More than 10,000 short-term rentals operate in Dallas, according to AirDNA, a data and analytics firm that tracks STRs. The city’s ordinance allows STRs to continue operating in multifamily zones, which means hotels in dense, urban submarkets like Uptown and Downtown will likely see little to no impact. 

Those properties have already regained their pre-pandemic occupancy and are in many cases pulling in nightly rates that don’t usually align with the budget of an STR client, Nordahl said.

“The super upscale hotels in Uptown really aren’t competing with short-term rentals,” he said. “People are making a choice to stay in that type of property. But when you get into a more suburban area, people are making the choice to stay in one versus the other.”

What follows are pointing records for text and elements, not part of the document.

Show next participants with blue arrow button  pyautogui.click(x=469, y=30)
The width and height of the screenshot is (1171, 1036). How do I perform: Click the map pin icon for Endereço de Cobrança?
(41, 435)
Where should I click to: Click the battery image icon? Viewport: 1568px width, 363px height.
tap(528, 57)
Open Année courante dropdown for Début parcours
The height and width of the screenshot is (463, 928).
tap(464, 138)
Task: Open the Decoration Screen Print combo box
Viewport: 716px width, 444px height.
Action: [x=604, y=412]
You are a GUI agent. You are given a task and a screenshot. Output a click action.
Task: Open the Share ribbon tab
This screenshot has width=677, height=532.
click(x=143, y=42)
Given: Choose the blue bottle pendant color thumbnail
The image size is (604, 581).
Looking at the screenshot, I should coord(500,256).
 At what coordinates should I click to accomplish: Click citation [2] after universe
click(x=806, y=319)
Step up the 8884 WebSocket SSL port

Suburban hotels have been much slower to bounce back from the pandemic than their urban counterparts. Hotels near the airport are indexing at 80% of the Dallas market, meaning they are underperforming the city as a whole in terms of occupancy, average daily rate and revenue per available room. Near the Galleria, the index drops to 71%.

Conversely, downtown hotels are indexing at 140%. But performance metrics could shift as STRs are removed from the equation, especially at suburban properties, said Lior Sekler, senior vice president of revenue management at HRI Properties.

“Those hotels are obviously experiencing lower demand, lower occupancy levels, and they have lower price points,” he said. “The suburban markets are hopefully going to be able to benefit from less competition.”

This year’s hotel performance reflects a normalization of occupancy and pricing power following double-digit increases in 2021 and 2022 as the industry clawed its way back from the depths of the pandemic, according to CBRE data. 

Occupancy is forecasted to land at 67.9% at year’s end, an annual increase of 1.6%. Revenue per available room is expected to come in at $86.23, up about 7%. The increases could be even more modest in 2024, when CBRE predicts the industry will grow by only 0.3% in occupancy and 3.2% in RevPAR.

At least some of that uptick in demand will be linked to STRs coming offline, Nordahl said.

“From a pure math perspective, if you have less supply and the same amount of demand, you’re going to have increased occupancies,” he said. “When you have increased occupancies at hotels, that creates compression, and they’re able to raise rates.”

Hotels view STRs as an industry disruptor, but for the most part, the clientele tends to be pretty different, said Traci Mayer, executive director of the Hotel Association of North Texas

“The STR [client] is looking for a different type of experience,” she said. “They don’t necessarily want to stay in a hotel.”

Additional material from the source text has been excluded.